Extracted data:
*** Block opens ***

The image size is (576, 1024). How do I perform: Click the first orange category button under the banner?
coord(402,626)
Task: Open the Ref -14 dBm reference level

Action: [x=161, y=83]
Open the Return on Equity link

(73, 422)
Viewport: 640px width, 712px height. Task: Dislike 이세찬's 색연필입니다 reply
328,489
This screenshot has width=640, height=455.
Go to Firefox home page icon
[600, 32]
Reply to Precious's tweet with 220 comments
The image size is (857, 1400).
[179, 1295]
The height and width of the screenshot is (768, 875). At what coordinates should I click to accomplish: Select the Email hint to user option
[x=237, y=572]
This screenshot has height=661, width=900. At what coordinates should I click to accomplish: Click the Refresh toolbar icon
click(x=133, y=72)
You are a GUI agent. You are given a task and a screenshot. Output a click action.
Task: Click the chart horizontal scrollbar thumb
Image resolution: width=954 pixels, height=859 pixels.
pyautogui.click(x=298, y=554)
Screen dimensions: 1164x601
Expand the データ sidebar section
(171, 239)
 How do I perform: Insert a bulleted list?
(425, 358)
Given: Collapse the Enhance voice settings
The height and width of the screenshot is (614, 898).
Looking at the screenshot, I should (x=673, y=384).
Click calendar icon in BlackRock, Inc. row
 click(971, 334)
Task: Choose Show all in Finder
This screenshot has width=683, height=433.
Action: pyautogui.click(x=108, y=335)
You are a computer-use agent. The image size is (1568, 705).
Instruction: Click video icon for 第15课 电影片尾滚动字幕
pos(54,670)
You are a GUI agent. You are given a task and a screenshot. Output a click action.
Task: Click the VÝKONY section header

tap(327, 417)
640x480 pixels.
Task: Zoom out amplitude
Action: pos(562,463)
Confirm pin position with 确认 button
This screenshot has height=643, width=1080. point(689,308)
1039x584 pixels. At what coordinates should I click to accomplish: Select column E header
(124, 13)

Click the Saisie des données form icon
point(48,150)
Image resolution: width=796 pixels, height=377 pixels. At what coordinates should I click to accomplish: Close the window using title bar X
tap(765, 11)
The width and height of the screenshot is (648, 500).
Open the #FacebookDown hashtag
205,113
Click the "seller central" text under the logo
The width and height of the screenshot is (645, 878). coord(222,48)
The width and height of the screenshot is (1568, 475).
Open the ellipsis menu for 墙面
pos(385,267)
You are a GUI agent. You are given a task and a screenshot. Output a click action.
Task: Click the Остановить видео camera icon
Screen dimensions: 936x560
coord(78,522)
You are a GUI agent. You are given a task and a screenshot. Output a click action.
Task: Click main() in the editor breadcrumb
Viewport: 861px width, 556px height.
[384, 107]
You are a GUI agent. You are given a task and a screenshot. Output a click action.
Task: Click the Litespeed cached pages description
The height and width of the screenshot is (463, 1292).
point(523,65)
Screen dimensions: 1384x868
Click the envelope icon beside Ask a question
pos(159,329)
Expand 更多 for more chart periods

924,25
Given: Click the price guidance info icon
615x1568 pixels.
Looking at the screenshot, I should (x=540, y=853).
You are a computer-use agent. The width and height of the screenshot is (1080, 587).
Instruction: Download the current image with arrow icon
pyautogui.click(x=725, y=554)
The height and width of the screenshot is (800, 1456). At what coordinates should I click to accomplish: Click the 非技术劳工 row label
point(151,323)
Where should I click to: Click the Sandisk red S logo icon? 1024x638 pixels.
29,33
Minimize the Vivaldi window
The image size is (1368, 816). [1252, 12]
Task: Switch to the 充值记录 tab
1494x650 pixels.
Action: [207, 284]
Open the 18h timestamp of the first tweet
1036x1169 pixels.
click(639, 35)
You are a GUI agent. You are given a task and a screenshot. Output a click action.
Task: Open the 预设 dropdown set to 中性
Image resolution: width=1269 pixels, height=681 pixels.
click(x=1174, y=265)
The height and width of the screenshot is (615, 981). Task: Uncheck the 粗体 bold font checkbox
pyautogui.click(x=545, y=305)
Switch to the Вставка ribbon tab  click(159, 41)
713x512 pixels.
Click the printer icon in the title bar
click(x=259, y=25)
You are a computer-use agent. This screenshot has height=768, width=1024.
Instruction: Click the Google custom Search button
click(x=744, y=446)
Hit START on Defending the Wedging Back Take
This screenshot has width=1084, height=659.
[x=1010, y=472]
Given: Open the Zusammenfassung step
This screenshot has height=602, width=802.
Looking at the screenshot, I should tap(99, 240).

*** Block closes ***

Work order: Write out the records exactly, starting at the first line and stopping after the line that contains "This screenshot has width=640, height=455.".

Task output:
The image size is (576, 1024). How do I perform: Click the first orange category button under the banner?
coord(402,626)
Task: Open the Ref -14 dBm reference level

Action: [x=161, y=83]
Open the Return on Equity link

(73, 422)
Viewport: 640px width, 712px height. Task: Dislike 이세찬's 색연필입니다 reply
328,489
This screenshot has width=640, height=455.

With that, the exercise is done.